Task statement: Please rewrite the listing below, starting at the line that contains "1542x467 pixels. At" and running through the end of the listing, and replace "tile" with "card" while leaving everything else unchanged. Omit the pictures from your answer.

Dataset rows
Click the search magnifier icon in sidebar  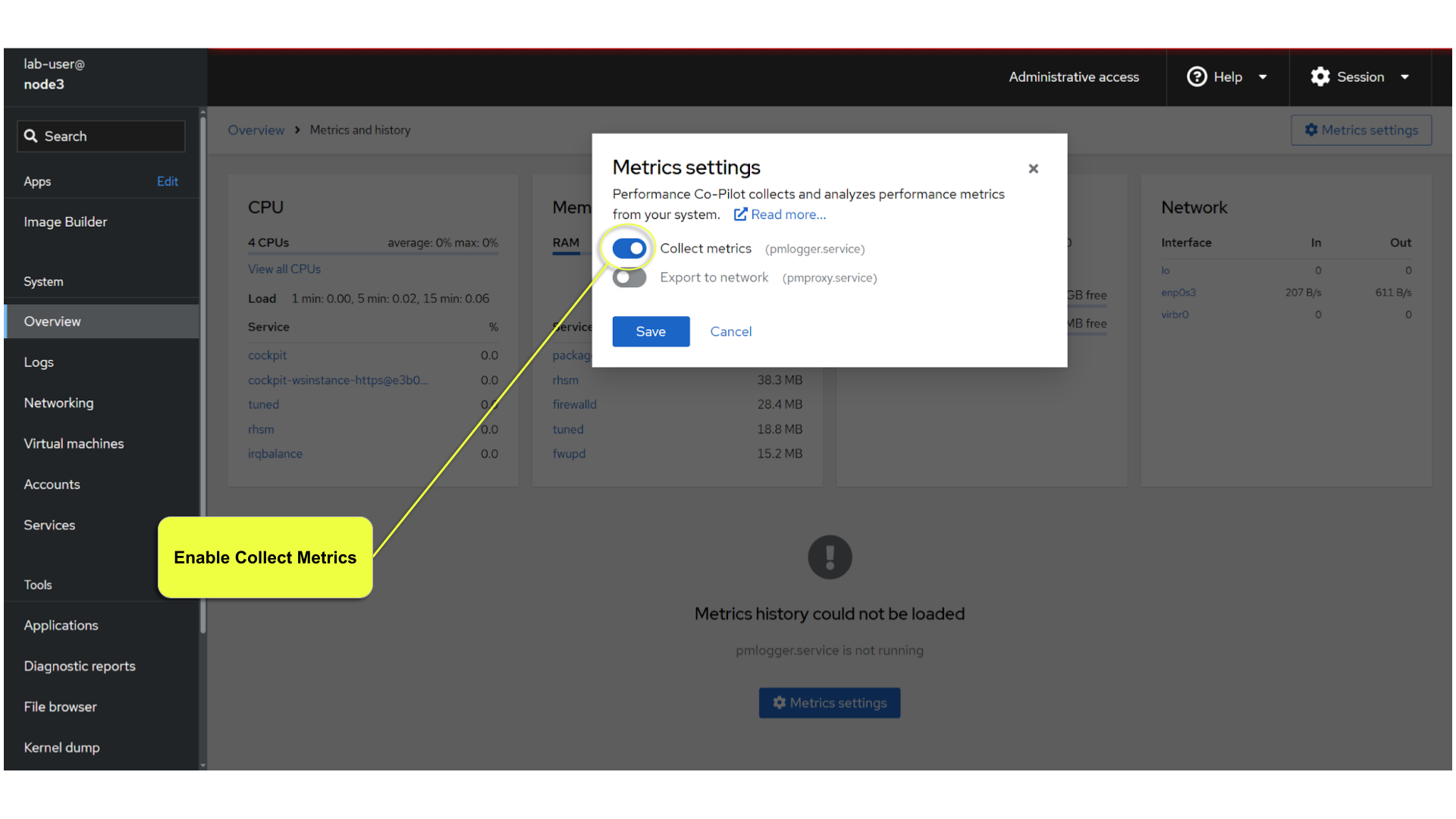coord(31,136)
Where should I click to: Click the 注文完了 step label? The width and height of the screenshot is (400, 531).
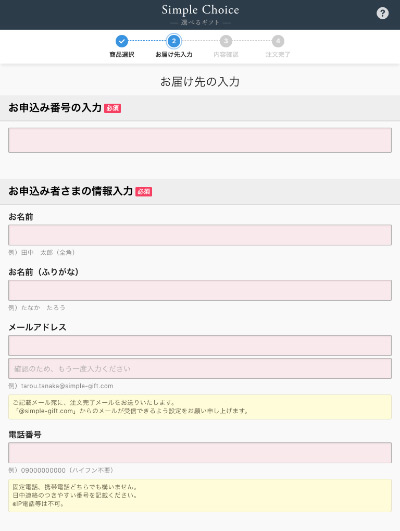pyautogui.click(x=278, y=55)
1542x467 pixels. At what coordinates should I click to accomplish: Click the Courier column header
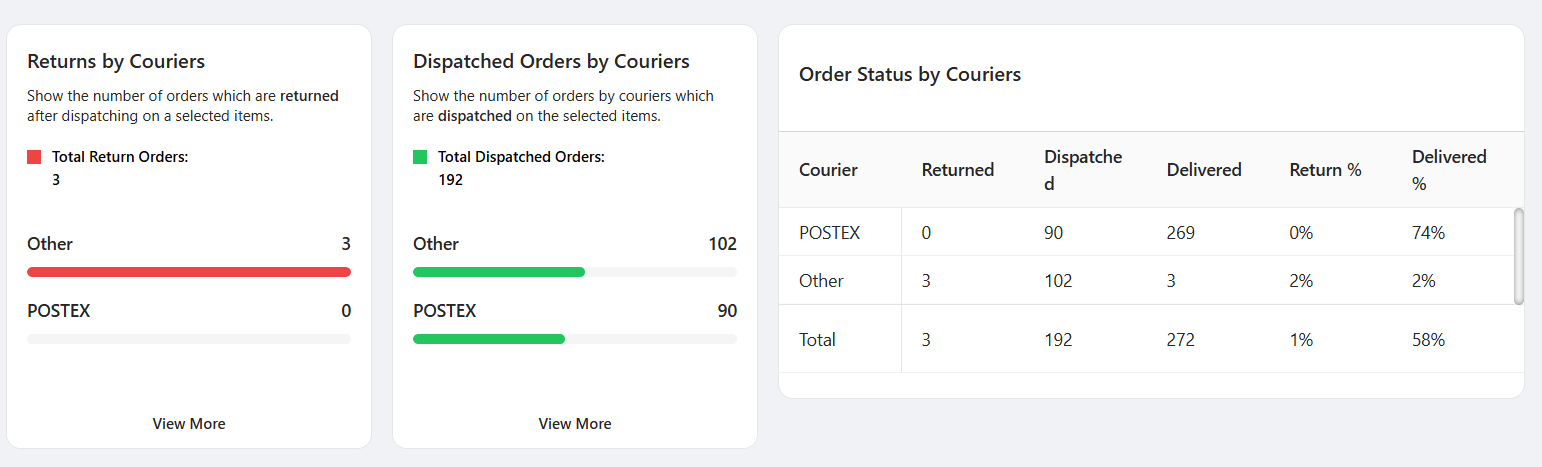click(828, 170)
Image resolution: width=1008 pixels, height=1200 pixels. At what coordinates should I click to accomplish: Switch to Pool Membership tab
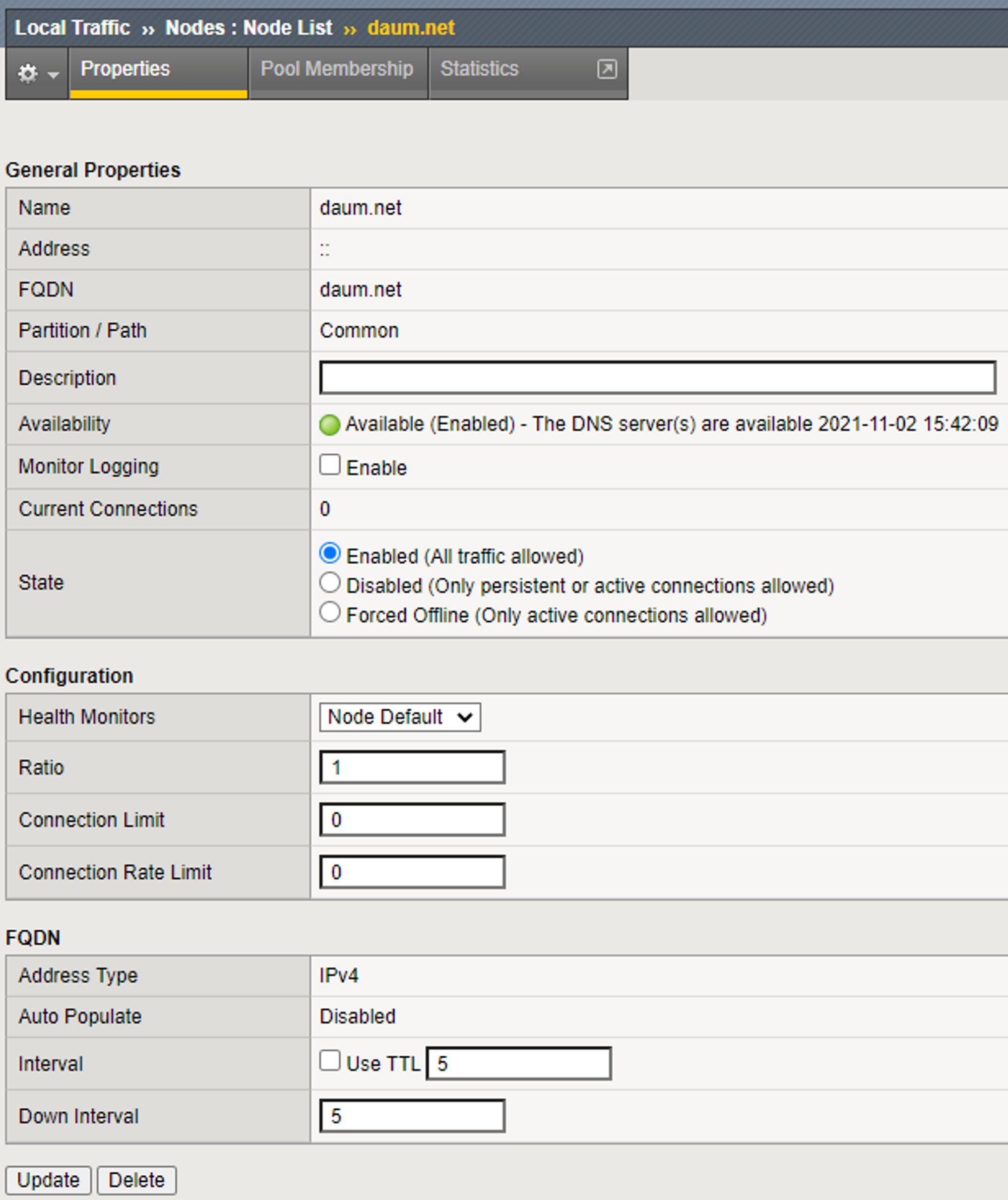coord(337,69)
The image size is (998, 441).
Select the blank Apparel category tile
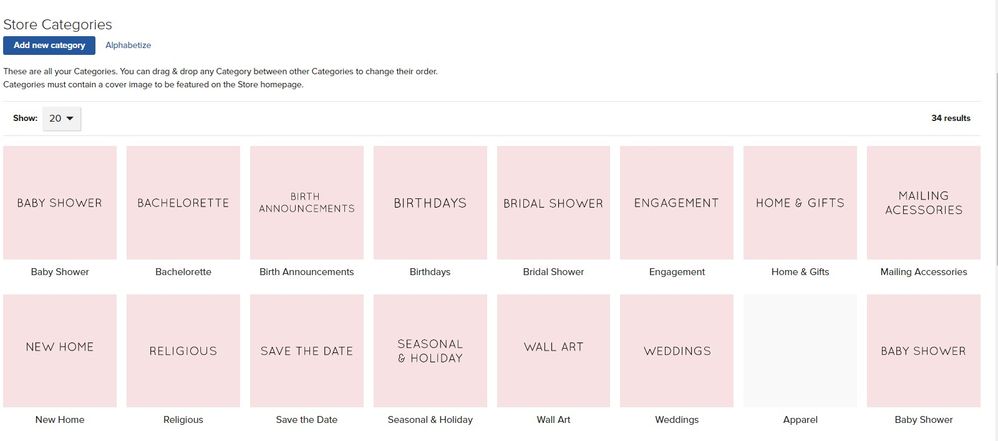(x=800, y=351)

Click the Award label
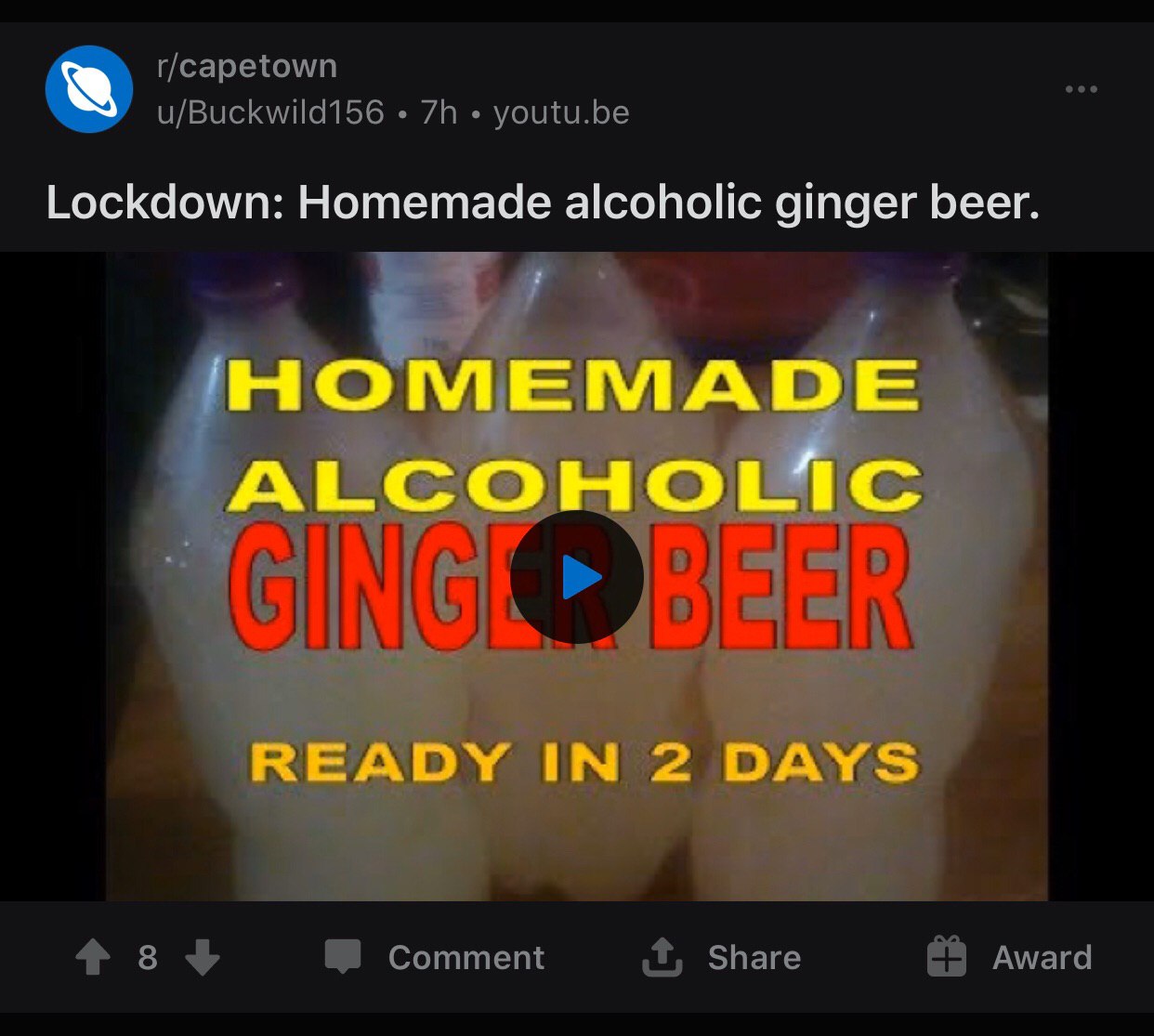pyautogui.click(x=1043, y=958)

Result below:
1542x467 pixels. At what coordinates should I click to accomplish: Click the Courier column header
click(828, 170)
Image resolution: width=1008 pixels, height=1200 pixels. At what coordinates should I click to accomplish: Switch to Pool Membership tab
coord(337,69)
The image size is (998, 441).
Select the blank Apparel category card
(x=800, y=351)

Click the Award label
pyautogui.click(x=1043, y=958)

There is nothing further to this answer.